Ao nível dos negócios financeiros, o problema dos diferentes fusos horários na Europa já é actualmente contornado. "A Euronext [mercado de valores pan-europeu a que Portugal pertence] utiliza a hora CET, o que poderia ser um problema para Portugal, na execução das ordens", refere Susana Ferreira Silva. "O regulamento da Euronext exige por isso que todos os membros usem como hora de mercado o fuso CET. Os corretores financeiros com sede em países sem este fuso, como Portugal, têm sistemas automáticos de conversão: a Euronext converte automaticamente as nossas ordens em hora de mercado."

Com o desenvolvimento da economia e dos mercados financeiros, a precisão da escala de tempo tornou-se cada vez mais urgente. No entanto, a astrónoma argentina Elisa Felicitas Arias, directora do Departamento do Tempo do Gabinete Internacional de Pesos e Medidas, refere que "desde o ano 2000 tem sido discutido pela União Internacional de Telecomunicações a supressão dos segundos intercalares". E vai ainda mais longe, dizendo: "Apoio totalmente a aprovação da nova definição de UTC, sem segundos intercalares: há um impacto muito negativo na inclusão dos segundos intercalares ao nível da sincronização de redes, navegação por satélite, controlo de tráfego aéreo, mercado bolsista, afectando directamente as actividades humanas."

Elisa Felicitas Arias desvaloriza o impacto negativo que a supressão dos segundos intercalares possa vir a ter no dia-a-dia das pessoas: "Actualmente, a hora solar já difere da hora legal na maior parte dos países, alguns dos quais com diferenças de mais de duas horas.

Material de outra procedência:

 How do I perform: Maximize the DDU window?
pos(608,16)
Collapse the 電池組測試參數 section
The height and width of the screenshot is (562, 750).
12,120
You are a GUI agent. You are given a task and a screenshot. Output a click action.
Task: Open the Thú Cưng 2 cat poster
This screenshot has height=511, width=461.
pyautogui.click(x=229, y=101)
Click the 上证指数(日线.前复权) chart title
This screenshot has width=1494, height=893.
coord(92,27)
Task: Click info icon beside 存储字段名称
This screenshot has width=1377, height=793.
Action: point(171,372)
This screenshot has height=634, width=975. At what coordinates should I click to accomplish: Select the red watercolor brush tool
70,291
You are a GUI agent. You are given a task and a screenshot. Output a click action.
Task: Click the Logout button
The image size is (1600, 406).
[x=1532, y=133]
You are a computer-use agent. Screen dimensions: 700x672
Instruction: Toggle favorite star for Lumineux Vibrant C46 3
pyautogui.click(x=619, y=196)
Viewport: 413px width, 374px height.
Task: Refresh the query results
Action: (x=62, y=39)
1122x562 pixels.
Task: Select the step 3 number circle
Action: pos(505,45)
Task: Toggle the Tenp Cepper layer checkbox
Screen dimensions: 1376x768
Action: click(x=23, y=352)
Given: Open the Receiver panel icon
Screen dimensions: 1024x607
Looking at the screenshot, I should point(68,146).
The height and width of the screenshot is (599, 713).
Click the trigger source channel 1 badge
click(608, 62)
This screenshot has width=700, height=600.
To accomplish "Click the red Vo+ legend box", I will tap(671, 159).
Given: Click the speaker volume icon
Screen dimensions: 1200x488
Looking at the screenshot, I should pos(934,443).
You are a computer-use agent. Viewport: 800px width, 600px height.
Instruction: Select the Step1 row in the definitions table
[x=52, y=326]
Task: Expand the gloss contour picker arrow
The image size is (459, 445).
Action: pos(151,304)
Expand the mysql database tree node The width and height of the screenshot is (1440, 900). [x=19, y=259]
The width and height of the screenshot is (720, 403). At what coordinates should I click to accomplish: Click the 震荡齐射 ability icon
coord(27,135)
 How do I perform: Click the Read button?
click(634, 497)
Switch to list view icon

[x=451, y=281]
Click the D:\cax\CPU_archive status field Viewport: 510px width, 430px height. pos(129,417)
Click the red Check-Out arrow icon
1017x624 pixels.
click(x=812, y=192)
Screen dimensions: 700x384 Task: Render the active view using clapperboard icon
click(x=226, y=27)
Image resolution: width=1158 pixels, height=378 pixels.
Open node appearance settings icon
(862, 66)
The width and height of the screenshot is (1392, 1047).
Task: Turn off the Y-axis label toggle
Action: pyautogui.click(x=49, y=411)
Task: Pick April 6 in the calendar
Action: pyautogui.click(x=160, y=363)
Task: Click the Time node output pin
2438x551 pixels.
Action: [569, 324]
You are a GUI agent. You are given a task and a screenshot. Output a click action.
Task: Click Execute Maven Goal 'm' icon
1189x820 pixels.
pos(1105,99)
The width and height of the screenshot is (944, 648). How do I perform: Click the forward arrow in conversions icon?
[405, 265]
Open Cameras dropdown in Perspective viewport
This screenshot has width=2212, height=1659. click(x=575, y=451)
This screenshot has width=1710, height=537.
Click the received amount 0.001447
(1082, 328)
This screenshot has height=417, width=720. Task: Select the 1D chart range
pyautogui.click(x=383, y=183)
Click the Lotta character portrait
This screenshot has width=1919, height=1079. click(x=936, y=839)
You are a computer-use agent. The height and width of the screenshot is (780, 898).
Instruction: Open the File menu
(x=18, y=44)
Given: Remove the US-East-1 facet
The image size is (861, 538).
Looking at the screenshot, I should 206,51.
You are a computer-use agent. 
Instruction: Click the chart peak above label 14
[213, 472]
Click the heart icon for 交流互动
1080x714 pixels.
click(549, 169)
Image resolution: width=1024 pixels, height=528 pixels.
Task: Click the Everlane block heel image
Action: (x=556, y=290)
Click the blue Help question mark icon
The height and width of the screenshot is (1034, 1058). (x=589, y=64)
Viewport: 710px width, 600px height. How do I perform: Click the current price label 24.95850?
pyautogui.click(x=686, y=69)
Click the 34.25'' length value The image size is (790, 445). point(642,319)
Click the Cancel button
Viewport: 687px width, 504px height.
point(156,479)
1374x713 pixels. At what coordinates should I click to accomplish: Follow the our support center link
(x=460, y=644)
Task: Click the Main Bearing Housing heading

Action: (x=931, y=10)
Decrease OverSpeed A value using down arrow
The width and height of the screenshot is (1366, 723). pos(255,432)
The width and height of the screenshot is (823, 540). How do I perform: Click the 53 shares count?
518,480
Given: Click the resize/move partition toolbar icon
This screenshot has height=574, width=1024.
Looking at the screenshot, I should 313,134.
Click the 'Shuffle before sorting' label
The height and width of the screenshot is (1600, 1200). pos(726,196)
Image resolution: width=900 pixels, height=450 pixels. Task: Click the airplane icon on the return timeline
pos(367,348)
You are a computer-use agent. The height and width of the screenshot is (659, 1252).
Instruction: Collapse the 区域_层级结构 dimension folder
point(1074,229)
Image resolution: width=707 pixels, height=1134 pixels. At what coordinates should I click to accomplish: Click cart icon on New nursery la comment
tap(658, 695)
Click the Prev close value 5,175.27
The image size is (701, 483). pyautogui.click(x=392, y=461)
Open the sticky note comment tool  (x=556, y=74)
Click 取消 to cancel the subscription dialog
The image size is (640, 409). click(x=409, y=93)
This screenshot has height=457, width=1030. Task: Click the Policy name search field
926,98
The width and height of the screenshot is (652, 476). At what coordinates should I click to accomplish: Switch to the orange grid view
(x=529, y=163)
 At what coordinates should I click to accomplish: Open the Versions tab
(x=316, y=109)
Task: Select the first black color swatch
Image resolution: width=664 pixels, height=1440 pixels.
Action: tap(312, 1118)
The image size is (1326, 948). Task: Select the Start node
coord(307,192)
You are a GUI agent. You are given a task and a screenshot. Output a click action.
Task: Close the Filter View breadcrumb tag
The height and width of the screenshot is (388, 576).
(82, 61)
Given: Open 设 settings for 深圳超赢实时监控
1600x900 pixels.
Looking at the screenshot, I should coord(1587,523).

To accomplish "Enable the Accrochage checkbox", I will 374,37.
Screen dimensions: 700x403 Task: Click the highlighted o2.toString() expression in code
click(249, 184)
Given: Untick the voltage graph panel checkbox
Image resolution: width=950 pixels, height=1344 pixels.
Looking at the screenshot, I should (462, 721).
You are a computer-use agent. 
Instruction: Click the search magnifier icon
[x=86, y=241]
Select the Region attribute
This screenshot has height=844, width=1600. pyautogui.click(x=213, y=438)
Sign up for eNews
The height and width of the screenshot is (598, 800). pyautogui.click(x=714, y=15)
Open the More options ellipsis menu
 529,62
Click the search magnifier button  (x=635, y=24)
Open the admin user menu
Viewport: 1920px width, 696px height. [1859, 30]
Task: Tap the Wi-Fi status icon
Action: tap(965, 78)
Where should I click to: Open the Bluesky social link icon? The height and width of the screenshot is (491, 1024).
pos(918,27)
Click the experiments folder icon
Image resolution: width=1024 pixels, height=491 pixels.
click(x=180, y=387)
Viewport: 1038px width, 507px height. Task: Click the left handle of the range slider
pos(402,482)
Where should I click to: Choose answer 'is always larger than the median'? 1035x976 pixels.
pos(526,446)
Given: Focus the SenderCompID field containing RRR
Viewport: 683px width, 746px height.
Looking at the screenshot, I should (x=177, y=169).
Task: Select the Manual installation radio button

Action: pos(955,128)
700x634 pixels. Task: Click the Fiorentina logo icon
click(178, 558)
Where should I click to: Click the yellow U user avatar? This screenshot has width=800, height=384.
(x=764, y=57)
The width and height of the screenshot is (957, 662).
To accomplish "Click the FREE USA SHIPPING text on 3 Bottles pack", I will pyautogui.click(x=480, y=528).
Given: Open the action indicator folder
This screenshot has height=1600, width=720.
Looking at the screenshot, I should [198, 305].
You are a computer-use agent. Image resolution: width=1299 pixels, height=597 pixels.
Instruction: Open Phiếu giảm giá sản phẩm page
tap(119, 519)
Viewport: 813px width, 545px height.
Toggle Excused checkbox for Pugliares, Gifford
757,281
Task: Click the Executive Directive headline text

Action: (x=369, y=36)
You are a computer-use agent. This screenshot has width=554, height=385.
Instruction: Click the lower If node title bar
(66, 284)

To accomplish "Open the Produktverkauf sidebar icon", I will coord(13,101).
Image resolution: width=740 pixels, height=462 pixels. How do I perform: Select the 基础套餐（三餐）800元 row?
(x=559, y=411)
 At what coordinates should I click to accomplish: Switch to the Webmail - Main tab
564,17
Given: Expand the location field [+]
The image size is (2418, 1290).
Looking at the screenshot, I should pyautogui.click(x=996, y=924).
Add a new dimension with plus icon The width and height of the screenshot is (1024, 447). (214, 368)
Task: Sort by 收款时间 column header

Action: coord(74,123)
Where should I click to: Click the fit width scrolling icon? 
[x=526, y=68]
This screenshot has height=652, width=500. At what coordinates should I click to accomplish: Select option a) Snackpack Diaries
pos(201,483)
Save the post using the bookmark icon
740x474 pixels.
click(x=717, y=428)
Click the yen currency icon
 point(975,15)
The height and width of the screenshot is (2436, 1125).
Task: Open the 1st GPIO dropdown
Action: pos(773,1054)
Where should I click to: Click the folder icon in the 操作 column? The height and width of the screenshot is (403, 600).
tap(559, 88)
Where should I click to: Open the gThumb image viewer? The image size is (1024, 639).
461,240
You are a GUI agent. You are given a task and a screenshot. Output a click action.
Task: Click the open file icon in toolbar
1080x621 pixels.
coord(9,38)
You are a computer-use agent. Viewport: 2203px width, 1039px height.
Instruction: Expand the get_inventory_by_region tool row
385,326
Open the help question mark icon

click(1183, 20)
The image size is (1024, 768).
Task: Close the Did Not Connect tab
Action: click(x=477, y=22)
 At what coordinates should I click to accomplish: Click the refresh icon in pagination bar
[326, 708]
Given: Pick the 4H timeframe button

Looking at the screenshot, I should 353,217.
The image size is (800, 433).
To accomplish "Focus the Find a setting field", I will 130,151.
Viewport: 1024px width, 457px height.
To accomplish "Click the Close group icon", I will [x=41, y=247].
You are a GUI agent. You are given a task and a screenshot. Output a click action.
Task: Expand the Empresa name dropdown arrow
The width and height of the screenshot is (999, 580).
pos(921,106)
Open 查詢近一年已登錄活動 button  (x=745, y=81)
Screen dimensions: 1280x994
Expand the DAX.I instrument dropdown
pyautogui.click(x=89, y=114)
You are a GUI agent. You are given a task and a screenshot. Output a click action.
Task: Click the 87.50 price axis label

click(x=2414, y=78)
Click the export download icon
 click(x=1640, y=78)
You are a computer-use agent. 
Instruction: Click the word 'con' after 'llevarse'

A supressão dos segundos intercalares levaria, ao fim de um século, a uma diferença de apenas um minuto entre as duas escalas, o que é insignificante."

Mas daqui a 4600 milhões de anos, tantos quantos tem agora a Terra, se ainda cá estivermos a rotação do planeta vai abrandar ao ponto de um dia ter então a duração de cerca de 53 dias actuais, explica Rui Agostinho. Ou seja, em vez das actuais 24 horas, um dia terá qualquer coisa como 1272 horas.

Para já, enquanto não chega 2015, quando se decidirá o destino dos segundos intercalares, aguarda-se pelo segundo a mais desta noite. Provavelmente, poucos darão pela diferença.